Iowa State shows more diversity in play-calling, but couldn’t get integral stop in loss to Texas

Iowa State quarterback Rocco Becht (3) throws a pass during the game against the Texas Longhorns at Jack Trice Stadium on Saturday, Nov. 8, 2023 in Ames, Iowa. © Aaron E. Martinez/American-Statesman / USA TODAY NETWORK

AMES – There’s no room for moral victories in close losses in this Iowa State program. That’s something coach Matt Campbell has echoed and proven during his time in Ames.

Saturday’s 26-16 loss to No. 7 Texas won’t be an exception to that, but the team’s growth and improvement to its offensive package was a major catalyst in preventing a bigger loss.

With just over 13 minutes remaining in a two-score game, quarterback Rocco Becht took the snap out of the shotgun on 4th and 1. He tucked the football, sold the run and ultimately found a wide-open Easton Dean for a 66-yard score.

“You’ve got to go make a play (that) totally swings the tide,” Campbell said. “I thought that was a great throw by Rocco and a great catch by Easton. It’s the second time in a row in the second half that you’ve got to get the momentum (back in) the football game, you’re just never able to capitalize on it.”

With 12:44 to play, it was a one-possession game.

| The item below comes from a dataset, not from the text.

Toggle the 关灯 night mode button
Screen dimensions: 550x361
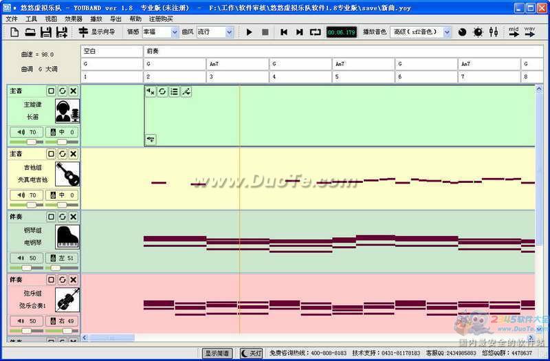251,353
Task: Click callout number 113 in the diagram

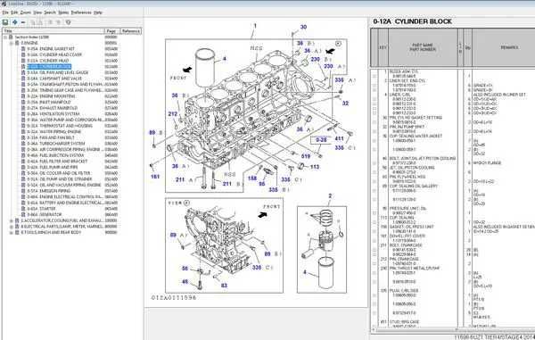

Iowa State found itself with a chance, despite averaging 0.4 yards per carry during the game and totaling just nine yards on the ground.

Even though Texas blocked and returned an extra point attempt earlier in the game and had built a 23-9 lead, the Cyclones found a way to keep it close.

“We don’t have a damn thing to be embarrassed about,” Campbell said. “And I’ll be honest with you, I’m really excited to get back to work with this football team. At the end of the day, we’ll wait until the end of the football season to find where we’re at, and certainly where we’ve come from. There’s a lot of work to do.”

Fans will say what they will about Iowa State’s play selection and frequency of rushing attempts that came without many yards in the game, and yet they were still a stop away from going on a potential game-tying drive.

“We still didn’t get a stop,” Campbell said. “We were never able to get the stop when we needed to, to get the stop in the football game defensively. Offensively, we were kind of always playing catch up through the game. (The blocked kick) obviously wasn’t what you wanted to have happen, but we’re still right there you know, and you’ve got to go get a stop where you’ve got a chance. (We) felt really confident because we started to gain some confidence on offense.”

The confidence showed in Iowa State’s offense, both in its players and in its scheme.

Before Dean’s touchdown reception, Iowa State was finding ways to move the ball with an almost non-existent rushing attack.

It was still persistent in its attempts to open up the passing game with handoffs throughout the night.

That’s a philosophical approach that Iowa State hasn’t wavered from, and even so, the trio of rush plays called ahead of Dean’s score helped set the explosive play up.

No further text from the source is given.